How to handle large number of git tags sensibly

Ian Boden January 5, 2017

I'm setting up a system where we have the following workflow:

1) User pushes change in git to gerrit with the JIRA issue number in the commit message

2) User submits change from gerrit

3) Build automatically kicked off from Jenkins if not already running, otherwise it's told to poll (so multiple commits can be collected into a single build if they are submitted whilst another build was in progress)

4) When a build starts it creates a git tag and pushes that into gerrit (tag is then of the form $branch_$buildnumber) currently $buildnumber is just a data and time.

5) Overnight the latest build is picked up for round 1 testing if it passes a tag is added (tag is of the form $branch_$buildnumber_r1)

6) At some point during a day a build that passed round 1 testing is picked up for round 2 testing if it passes a tag is added ($branch_$buildnumber_r2)

7) After a few weeks/months a build is released and is given a tag matching the release number eg v1.0.0.1

So we basically have levels of tags depicting confidence levels in builds.

This all seems to work fine, the problem is that people want an easy way to see what builds a change went into. Looking at an issue it shows what tags the commits are in, the problem is that there are just too many of them. Most of the time people only care about the first build that it goes into or the first one of each level.
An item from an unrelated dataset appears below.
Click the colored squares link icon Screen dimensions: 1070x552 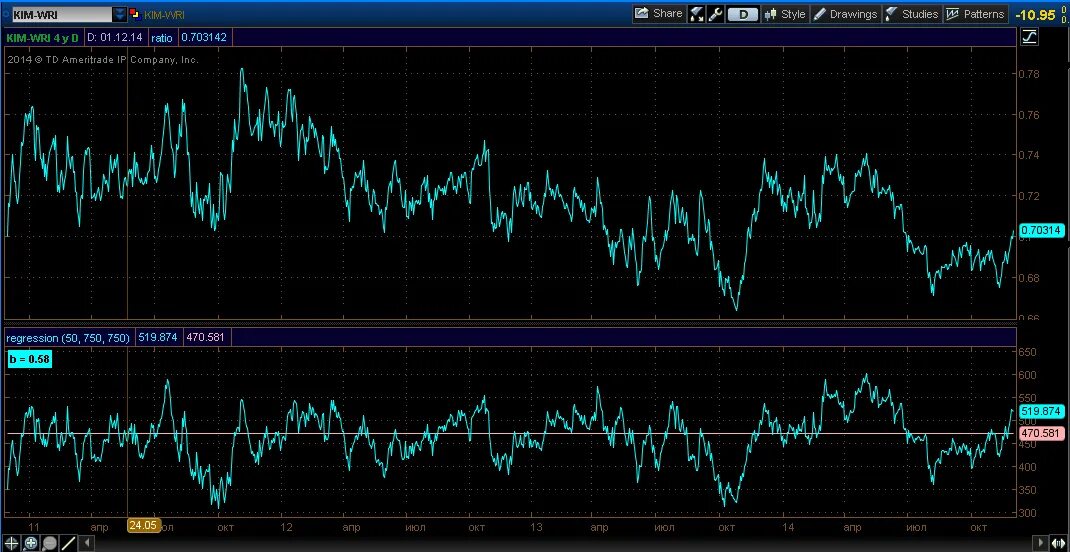[x=134, y=14]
A crude solution I've come up with is that when it adds a tag it renames any tags at a lower level to have a prefix that JIRA then filters out (basically archiving the tag). So you could have the following list of tags:

b1_120202003629

b1_120101150059

b1_120101142405

b1_120101123002

b1_created

 

The build overnight build picks up b1_120101150059 and it passes so we have:

b1_120202003629

__b1_120101150059 , b1_120101150059_r1

__b1_120101142405

__b1_120101123002

b1_created

 

Now when looking at an issue it will only show the tags:

b1_120202003629

b1_120101150059_r1

b1_created

 

The problem with this is:

1) Even with cleaning up the tags there will still be a lot of active tags on the old issues (but maybe people care less about seeing the information quickly on an old issue so having a large list isn't too much of an issue )
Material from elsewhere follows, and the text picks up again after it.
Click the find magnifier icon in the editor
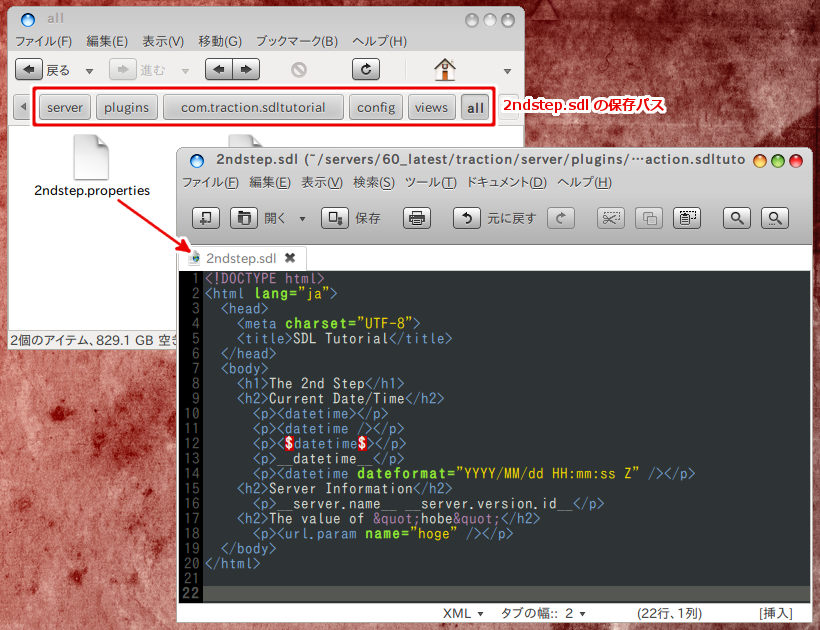This screenshot has width=820, height=630. [x=737, y=218]
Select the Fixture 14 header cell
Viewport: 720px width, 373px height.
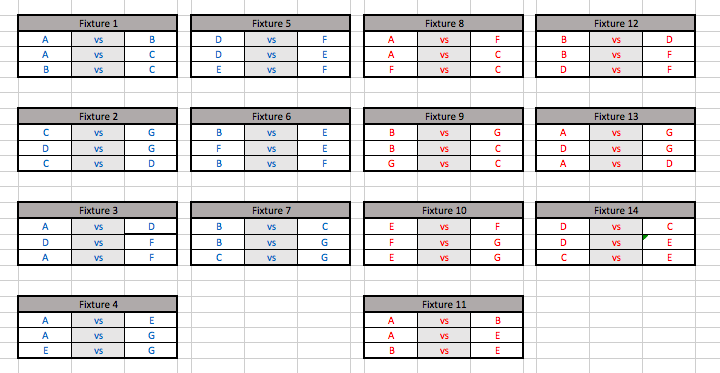pos(616,210)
2) People will have the old tags locally, they can't push them to gerrit (as they don't have permissions for that) so they can't reincarnate a tag, but it still looks messy and could be confusing.

3) Is the huge number of tags going to cause performance problems at any point?

 

So is there some better way that I'm missing?

Currently using plugins:
Git Integration for JIRA
JIRA Gerrit plugin

2 answers

1 vote
crf
Atlassian Team
Atlassian Team members are employees working across the company in a wide variety of roles.
January 8, 2017

We use a similar system in house for tracking what CI a git commit has passed; however, we use git notes for this, not tags.  If you aren't familiar with git notes, it is a separate directed acyclic graph maintained in parallel with the main ref heads that are associated with them.  You can commit notes against a particular commit, update them, remove them, query them, etc.  This is a natural way to store information that is associated with the commit without polluting the tags list.  I'm only going to give a very rough outline of what we do, here, but it looks something like this:

 

target_branch="$1"  # What branch are we running CI on
build_id="$2"  # How does somebody find the build in question?
 
# Setting up the GIT_NOTES_REF variable makes these a little easier to work with
export GIT_NOTES_REF="ref/notes/ci/$target_branch"
 
# Notes aren't fetched by default; you have to explicitly ask for them
git fetch origin +"$GIT_NOTES_REF:$GIT_NOTES_REF" || echo 'No builds yet, apparently'
 
# It looks like 'git notes append' would be what you want, but for some silly
# reason they made it insert extra blank lines.  Annoying.
(
    # read the current notes, ignoring the error if there aren't any
    git notes show 2>/dev/null
 
    # Record that this build finished
    echo "$build_id"
) \
| grep . \
| git notes add -f -F - \
|| exit 1
 
# Actually push up the change.  Note that like any other git push, if it is
# not fast-forward, then it will fail.  You should probably have a loop that
# will retry a few times in case other builds are finishing at close to
# the same time.
git push origin "$GIT_NOTES_REF"

 

We use this:

  1. To correlate when a commit has gone through all the required testing to be promoted to the next stage.
  2. To later hunt down how long CI is taking, how long it takes on average for a commit to be promoted, how long it takes to reach production, and other similar metrics.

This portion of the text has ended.